[Data extracts]
______________________________

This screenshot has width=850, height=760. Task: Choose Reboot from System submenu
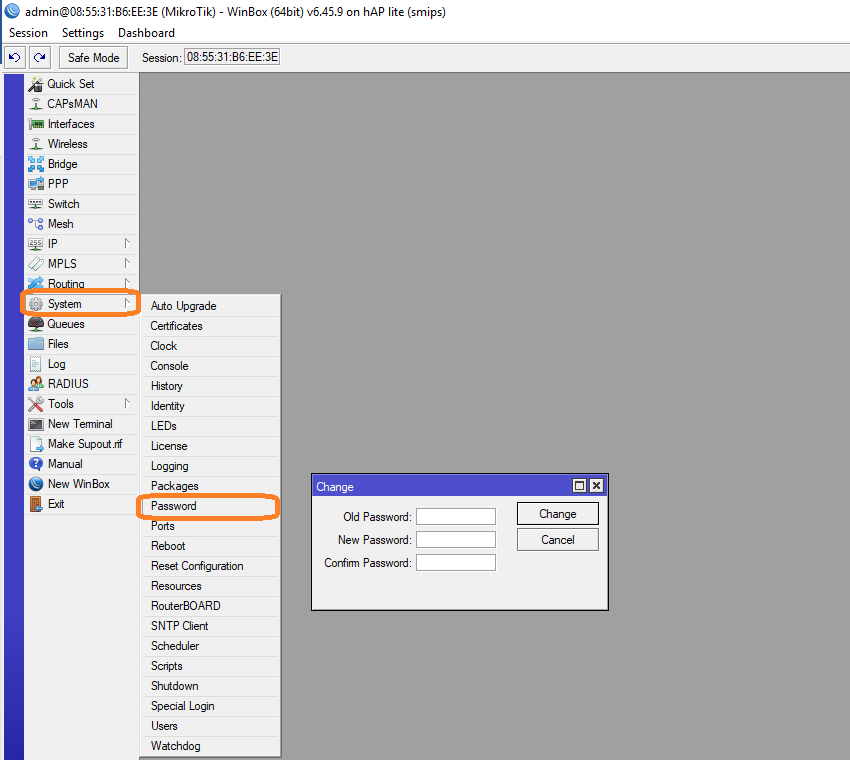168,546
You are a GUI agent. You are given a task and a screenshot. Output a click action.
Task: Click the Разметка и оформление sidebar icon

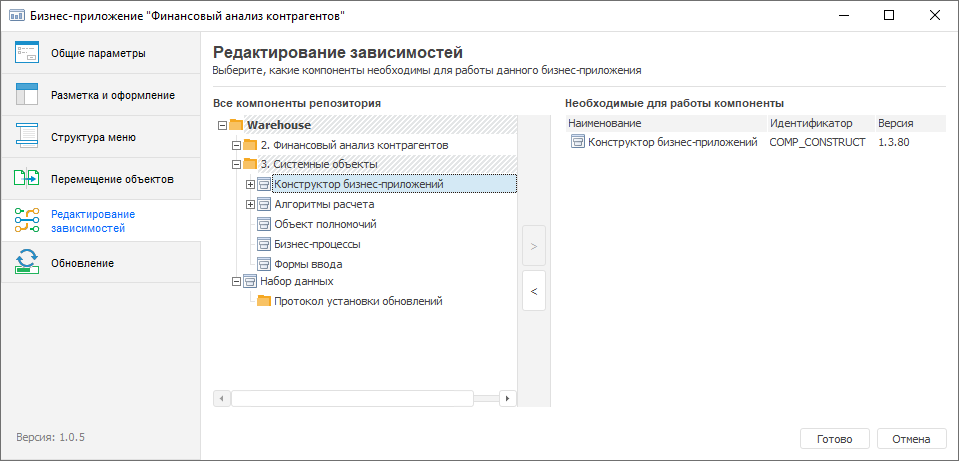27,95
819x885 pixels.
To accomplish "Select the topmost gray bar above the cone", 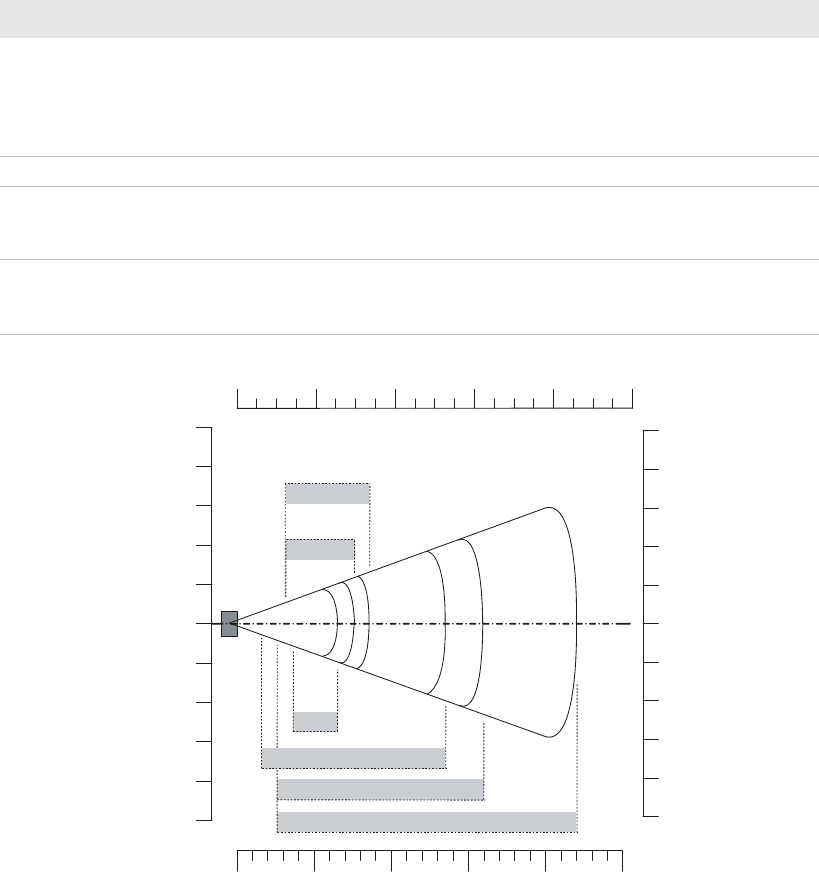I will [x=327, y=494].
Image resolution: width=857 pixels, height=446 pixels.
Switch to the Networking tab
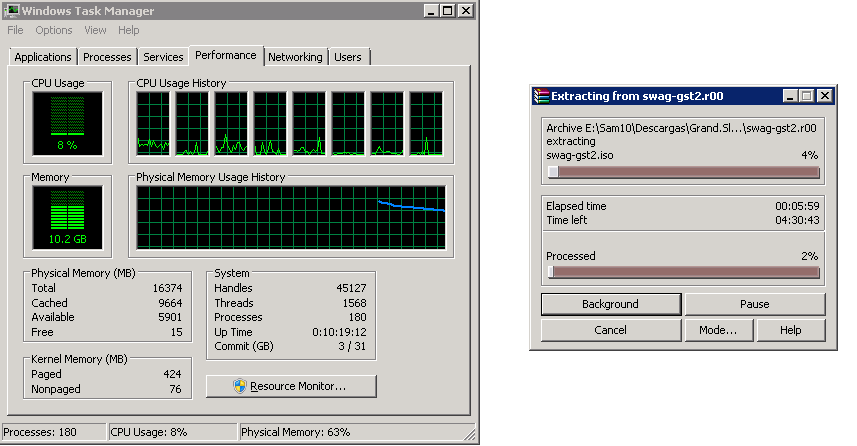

______________________________

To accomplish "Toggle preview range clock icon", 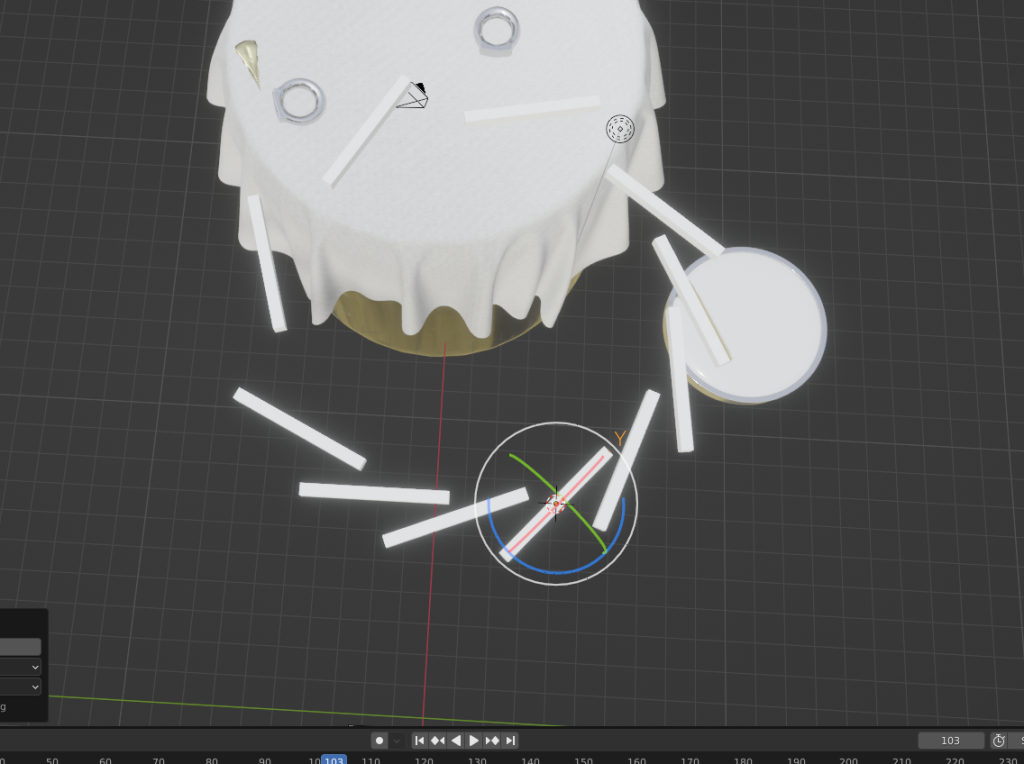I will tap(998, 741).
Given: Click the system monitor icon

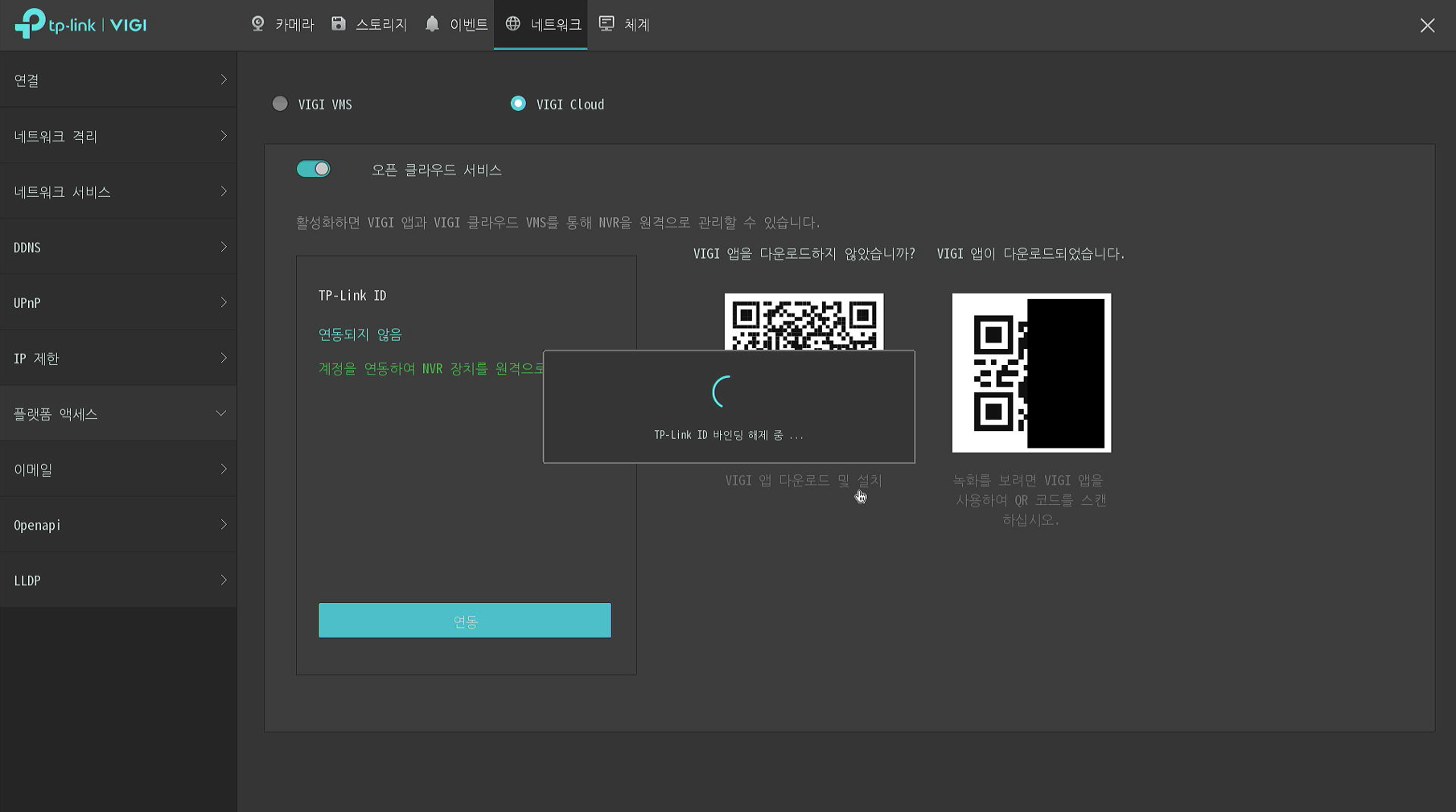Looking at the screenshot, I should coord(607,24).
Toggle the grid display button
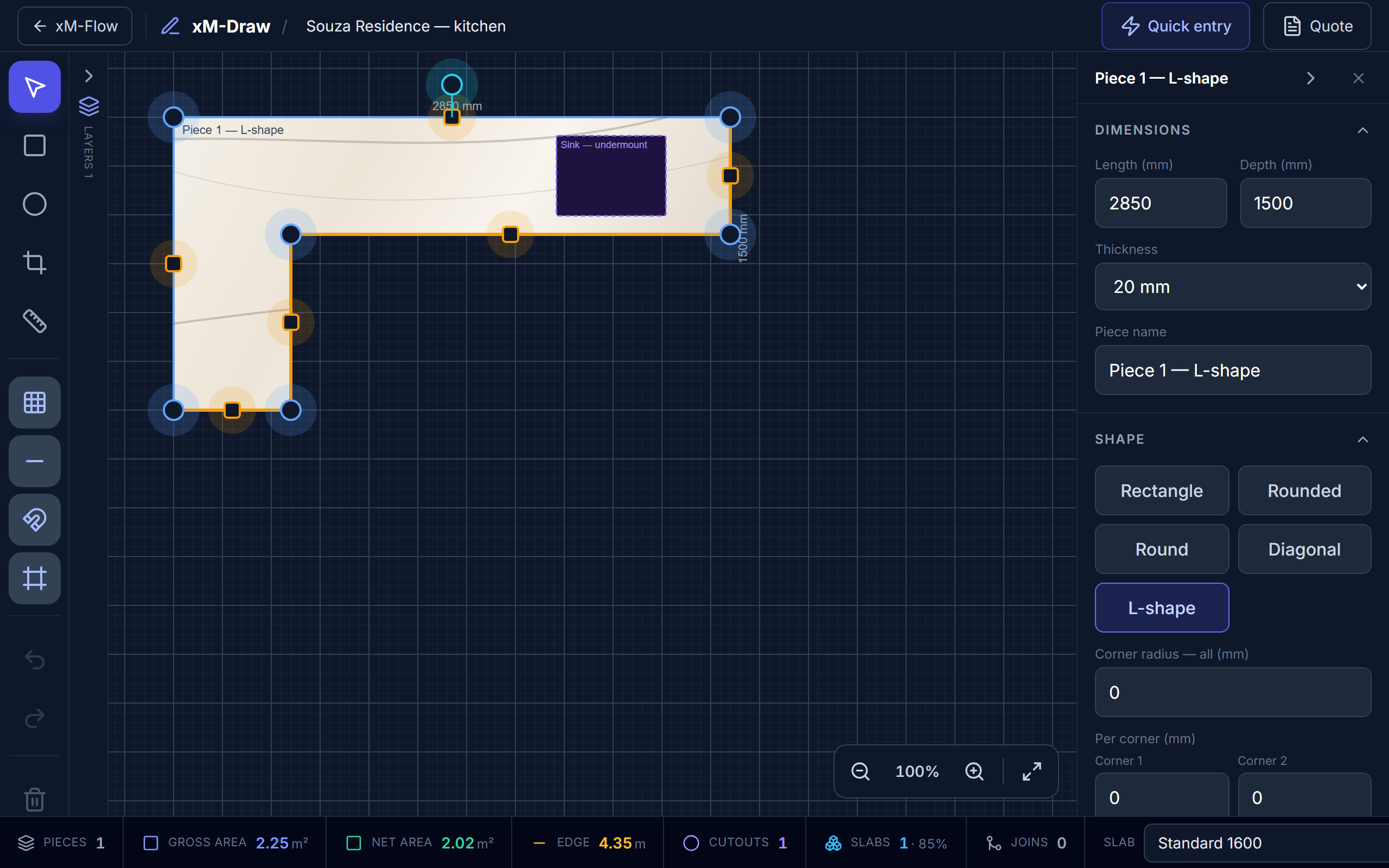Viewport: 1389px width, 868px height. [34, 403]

______________________________

Using the material above, reproduce only the lines that run from the line with "This screenshot has" up to and including the line with "819x885 pixels.", exactly, with the pictures dropped.

This screenshot has width=850, height=760. Task: Choose Reboot from System submenu
168,546
You are a GUI agent. You are given a task and a screenshot. Output a click action.
Task: Click the Разметка и оформление sidebar icon

27,95
819x885 pixels.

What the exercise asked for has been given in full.